Try it: Your answer must consist of exactly the lines below, starting with the line with "The width and height of the screenshot is (1024, 768)." and going on through the line with "has height=846, width=1394.", and nothing else.

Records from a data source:
════════════════════

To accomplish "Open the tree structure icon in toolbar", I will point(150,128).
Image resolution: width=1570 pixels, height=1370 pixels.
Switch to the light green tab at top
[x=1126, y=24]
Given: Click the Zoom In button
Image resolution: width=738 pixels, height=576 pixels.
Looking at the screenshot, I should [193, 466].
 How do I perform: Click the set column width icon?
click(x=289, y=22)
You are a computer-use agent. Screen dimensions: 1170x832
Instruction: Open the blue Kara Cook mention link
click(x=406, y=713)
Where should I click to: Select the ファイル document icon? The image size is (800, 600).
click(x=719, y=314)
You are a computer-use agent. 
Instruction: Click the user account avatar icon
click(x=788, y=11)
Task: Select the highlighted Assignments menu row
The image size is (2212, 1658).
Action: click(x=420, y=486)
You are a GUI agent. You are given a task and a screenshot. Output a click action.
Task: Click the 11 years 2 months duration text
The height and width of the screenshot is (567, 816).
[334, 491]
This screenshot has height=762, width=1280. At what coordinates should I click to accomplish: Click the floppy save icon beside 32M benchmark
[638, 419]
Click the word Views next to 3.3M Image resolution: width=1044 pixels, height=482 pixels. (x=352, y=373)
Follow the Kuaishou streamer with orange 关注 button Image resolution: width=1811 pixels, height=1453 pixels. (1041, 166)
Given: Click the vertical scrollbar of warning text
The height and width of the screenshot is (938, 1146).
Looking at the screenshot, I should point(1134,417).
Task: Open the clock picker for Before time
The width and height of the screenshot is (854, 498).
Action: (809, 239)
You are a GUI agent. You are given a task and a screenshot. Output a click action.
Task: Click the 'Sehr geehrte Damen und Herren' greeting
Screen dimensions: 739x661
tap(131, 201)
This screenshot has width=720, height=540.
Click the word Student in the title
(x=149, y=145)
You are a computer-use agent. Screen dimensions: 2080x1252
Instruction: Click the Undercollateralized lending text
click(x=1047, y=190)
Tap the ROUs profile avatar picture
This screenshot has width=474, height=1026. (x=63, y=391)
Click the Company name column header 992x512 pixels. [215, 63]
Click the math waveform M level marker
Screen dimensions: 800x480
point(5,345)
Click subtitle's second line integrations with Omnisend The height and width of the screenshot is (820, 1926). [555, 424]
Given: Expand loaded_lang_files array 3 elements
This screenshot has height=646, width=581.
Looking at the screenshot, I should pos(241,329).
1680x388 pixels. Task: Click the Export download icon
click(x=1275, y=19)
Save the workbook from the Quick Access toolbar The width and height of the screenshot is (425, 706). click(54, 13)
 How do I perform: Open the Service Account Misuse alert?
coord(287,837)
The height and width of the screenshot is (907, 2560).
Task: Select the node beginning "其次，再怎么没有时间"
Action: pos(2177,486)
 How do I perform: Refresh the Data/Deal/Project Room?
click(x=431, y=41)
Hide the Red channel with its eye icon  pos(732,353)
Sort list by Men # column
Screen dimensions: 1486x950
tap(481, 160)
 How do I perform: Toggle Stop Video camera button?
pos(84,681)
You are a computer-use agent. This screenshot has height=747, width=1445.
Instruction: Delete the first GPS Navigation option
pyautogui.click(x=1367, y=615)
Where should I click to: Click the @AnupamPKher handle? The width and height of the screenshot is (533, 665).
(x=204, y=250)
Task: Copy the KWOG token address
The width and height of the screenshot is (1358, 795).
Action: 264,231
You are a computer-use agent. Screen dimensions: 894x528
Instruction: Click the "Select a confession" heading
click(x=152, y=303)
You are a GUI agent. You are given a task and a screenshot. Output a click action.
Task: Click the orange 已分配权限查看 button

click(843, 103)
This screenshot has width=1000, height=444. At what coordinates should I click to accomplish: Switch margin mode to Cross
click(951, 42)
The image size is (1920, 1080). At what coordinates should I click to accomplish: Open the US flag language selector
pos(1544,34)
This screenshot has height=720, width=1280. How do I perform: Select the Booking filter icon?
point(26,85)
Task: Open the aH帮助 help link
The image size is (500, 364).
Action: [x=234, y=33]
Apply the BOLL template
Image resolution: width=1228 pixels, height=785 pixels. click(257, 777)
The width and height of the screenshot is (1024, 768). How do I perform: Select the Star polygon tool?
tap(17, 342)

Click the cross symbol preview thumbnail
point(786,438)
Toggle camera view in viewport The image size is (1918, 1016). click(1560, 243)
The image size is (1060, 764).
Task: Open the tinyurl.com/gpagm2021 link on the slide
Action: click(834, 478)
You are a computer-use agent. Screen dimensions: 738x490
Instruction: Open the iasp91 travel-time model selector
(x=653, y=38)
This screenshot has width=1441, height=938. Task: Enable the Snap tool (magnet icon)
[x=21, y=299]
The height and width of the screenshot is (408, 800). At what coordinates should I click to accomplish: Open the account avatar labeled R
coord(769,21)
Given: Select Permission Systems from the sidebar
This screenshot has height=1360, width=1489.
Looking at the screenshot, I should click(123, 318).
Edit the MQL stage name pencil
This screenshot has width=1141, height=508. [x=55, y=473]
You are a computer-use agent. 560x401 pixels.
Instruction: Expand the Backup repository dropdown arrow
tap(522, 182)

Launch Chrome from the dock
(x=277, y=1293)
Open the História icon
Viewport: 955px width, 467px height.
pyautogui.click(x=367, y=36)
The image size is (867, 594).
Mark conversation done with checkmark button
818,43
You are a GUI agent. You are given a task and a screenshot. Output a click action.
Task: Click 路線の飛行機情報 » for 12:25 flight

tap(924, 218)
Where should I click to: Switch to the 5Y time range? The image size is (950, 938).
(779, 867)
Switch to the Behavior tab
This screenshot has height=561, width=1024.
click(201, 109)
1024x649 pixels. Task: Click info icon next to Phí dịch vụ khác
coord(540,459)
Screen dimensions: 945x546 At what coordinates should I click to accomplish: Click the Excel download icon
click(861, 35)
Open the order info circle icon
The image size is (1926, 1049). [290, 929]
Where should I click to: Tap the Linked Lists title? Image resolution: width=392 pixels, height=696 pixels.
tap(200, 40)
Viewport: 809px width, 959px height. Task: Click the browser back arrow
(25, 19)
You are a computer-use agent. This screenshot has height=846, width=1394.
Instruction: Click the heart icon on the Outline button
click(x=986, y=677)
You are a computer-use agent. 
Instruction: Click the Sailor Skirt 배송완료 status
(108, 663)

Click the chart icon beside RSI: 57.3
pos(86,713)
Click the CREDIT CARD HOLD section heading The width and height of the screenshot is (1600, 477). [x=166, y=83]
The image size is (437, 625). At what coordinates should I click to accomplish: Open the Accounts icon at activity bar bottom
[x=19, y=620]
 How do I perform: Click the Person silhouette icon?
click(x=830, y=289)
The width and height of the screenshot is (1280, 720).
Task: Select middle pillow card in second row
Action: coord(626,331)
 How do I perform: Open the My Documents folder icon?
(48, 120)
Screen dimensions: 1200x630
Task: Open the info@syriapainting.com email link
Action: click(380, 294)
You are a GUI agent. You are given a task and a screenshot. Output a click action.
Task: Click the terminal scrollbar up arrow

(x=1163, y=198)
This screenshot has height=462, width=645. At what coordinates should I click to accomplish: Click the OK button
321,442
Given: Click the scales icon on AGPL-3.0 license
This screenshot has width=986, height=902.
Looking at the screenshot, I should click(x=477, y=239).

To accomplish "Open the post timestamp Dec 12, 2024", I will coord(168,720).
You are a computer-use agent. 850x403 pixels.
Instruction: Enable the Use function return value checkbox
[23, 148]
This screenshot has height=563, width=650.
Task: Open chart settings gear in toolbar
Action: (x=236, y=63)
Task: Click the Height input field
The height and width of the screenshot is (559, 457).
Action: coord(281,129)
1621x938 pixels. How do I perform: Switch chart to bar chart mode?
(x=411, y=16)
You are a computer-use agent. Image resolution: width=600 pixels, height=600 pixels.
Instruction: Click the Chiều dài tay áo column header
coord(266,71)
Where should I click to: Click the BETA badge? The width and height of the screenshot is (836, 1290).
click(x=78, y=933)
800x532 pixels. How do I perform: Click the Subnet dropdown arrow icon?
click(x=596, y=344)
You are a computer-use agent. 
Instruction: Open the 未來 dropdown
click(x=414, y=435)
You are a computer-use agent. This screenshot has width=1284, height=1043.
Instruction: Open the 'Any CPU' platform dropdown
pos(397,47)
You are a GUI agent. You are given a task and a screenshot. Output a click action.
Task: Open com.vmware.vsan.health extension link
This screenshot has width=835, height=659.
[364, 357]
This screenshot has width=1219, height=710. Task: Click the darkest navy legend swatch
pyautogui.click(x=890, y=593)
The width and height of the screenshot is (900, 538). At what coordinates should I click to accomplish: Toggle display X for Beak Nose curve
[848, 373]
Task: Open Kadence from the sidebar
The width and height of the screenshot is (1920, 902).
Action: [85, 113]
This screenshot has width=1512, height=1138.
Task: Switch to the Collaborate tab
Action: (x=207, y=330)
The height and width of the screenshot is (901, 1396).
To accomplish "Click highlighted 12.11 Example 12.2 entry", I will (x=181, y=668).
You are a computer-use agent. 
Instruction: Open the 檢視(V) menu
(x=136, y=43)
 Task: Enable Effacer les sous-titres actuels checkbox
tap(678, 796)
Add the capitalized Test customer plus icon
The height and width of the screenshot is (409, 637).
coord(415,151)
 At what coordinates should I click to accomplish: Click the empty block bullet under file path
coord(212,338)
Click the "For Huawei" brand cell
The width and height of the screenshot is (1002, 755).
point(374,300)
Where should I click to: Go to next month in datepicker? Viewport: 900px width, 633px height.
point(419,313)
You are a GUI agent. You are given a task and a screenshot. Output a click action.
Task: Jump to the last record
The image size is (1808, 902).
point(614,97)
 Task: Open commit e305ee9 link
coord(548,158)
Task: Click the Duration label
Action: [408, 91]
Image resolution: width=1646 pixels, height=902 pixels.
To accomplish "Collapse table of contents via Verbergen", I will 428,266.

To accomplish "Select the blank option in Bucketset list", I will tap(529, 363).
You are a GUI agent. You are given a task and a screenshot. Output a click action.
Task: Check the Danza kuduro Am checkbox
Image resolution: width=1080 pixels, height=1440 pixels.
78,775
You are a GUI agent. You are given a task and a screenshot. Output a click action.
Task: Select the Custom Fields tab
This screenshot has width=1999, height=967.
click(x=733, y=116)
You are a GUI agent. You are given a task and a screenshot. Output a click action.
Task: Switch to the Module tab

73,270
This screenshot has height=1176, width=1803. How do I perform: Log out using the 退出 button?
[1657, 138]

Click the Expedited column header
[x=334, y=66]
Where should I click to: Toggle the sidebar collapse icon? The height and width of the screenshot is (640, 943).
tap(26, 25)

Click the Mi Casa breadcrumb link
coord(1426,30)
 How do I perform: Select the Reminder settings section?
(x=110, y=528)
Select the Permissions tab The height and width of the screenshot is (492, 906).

════════════════════

Answer to this task:
The width and height of the screenshot is (1024, 768). How do I perform: Select the Star polygon tool?
tap(17, 342)

Click the cross symbol preview thumbnail
point(786,438)
Toggle camera view in viewport The image size is (1918, 1016). click(1560, 243)
The image size is (1060, 764).
Task: Open the tinyurl.com/gpagm2021 link on the slide
Action: click(834, 478)
You are a computer-use agent. Screen dimensions: 738x490
Instruction: Open the iasp91 travel-time model selector
(x=653, y=38)
This screenshot has width=1441, height=938. Task: Enable the Snap tool (magnet icon)
[x=21, y=299]
The height and width of the screenshot is (408, 800). At what coordinates should I click to accomplish: Open the account avatar labeled R
coord(769,21)
Given: Select Permission Systems from the sidebar
This screenshot has height=1360, width=1489.
Looking at the screenshot, I should click(123, 318).
Edit the MQL stage name pencil
This screenshot has width=1141, height=508. [x=55, y=473]
You are a computer-use agent. 560x401 pixels.
Instruction: Expand the Backup repository dropdown arrow
tap(522, 182)

Launch Chrome from the dock
(x=277, y=1293)
Open the História icon
Viewport: 955px width, 467px height.
pyautogui.click(x=367, y=36)
The image size is (867, 594).
Mark conversation done with checkmark button
818,43
You are a GUI agent. You are given a task and a screenshot. Output a click action.
Task: Click 路線の飛行機情報 » for 12:25 flight

tap(924, 218)
Where should I click to: Switch to the 5Y time range? The image size is (950, 938).
(779, 867)
Switch to the Behavior tab
This screenshot has height=561, width=1024.
click(201, 109)
1024x649 pixels. Task: Click info icon next to Phí dịch vụ khác
coord(540,459)
Screen dimensions: 945x546 At what coordinates should I click to accomplish: Click the Excel download icon
click(861, 35)
Open the order info circle icon
The image size is (1926, 1049). [290, 929]
Where should I click to: Tap the Linked Lists title? Image resolution: width=392 pixels, height=696 pixels.
tap(200, 40)
Viewport: 809px width, 959px height. Task: Click the browser back arrow
(25, 19)
You are a computer-use agent. This screenshot has height=846, width=1394.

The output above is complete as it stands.